Discover Project Jupyter, a nonprofit dedicated to developing open-source software, open standrad and services for interactive computing. Join associate professor Brian Granger during this invited talk, hosted by associate professor Violet R. Syrotiuk.
Invited Talk: Project Jupyter: From Computational Notebooks to Large-Scale Data Science and Machine Learning
Monday, October 1, 2018
10:30 a.m.
Brickyard Engineering (BYENG) 420, Tempe campus [map]
Abstract
Project Jupyter is an open-source project that exists to develop software, open standards and services for interactive and reproducible computing. The main application developed is the Jupyter Notebook, a web application that allows users to create documents that combine live code with narrative text, mathematical equations and visualizations. Since its creation in 2011, the Jupyter Notebook has become a widely-used open standard for developing, sharing, communicating and reproducing computational work in scientific computing and data science.

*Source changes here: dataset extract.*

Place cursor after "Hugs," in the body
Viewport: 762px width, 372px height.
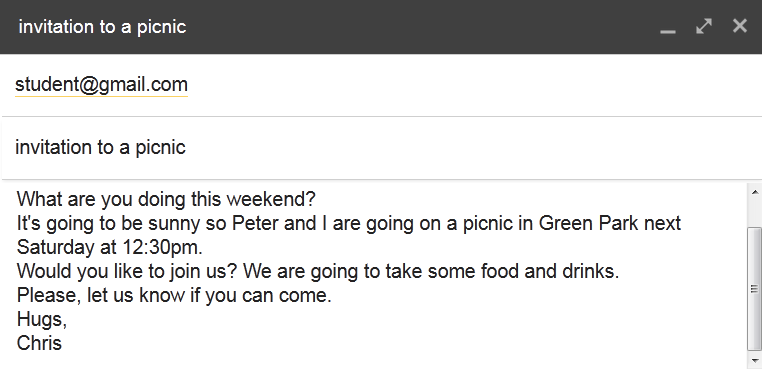[x=68, y=319]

In this talk, Granger overviews Project Jupyter and its open-source software and open standards for interactive and exploratory computing. There are many examples across industries, disciplines and organizations that will illustrate Jupyter’s main principles. Learn about Jupyter’s current work on JupyterLab, JupyterHub and Binder and see how it is leading to
- new challenges with large scale data science within complex organizations.
- legal, ethical and technical questions regarding sensitive data.
- new opportunities for human-centered design of machine learning systems.
About the Speaker
Brian Granger is an associate professor of physics and data science at Cal Poly State University in San Luis Obispo, California. His research focuses on building open-source tools for interactive computing, data science and data visualization. Granger is a co-founder of Project Jupyter, a leader of IPython, co-founder of the Altair project for statistical visualization and an active contributor to a number of other open-source projects focused on data science in Python. He is an advisory board member of NumFOCUS and a faculty fellow of the Cal Poly Center for Innovation and Entrepreneurship.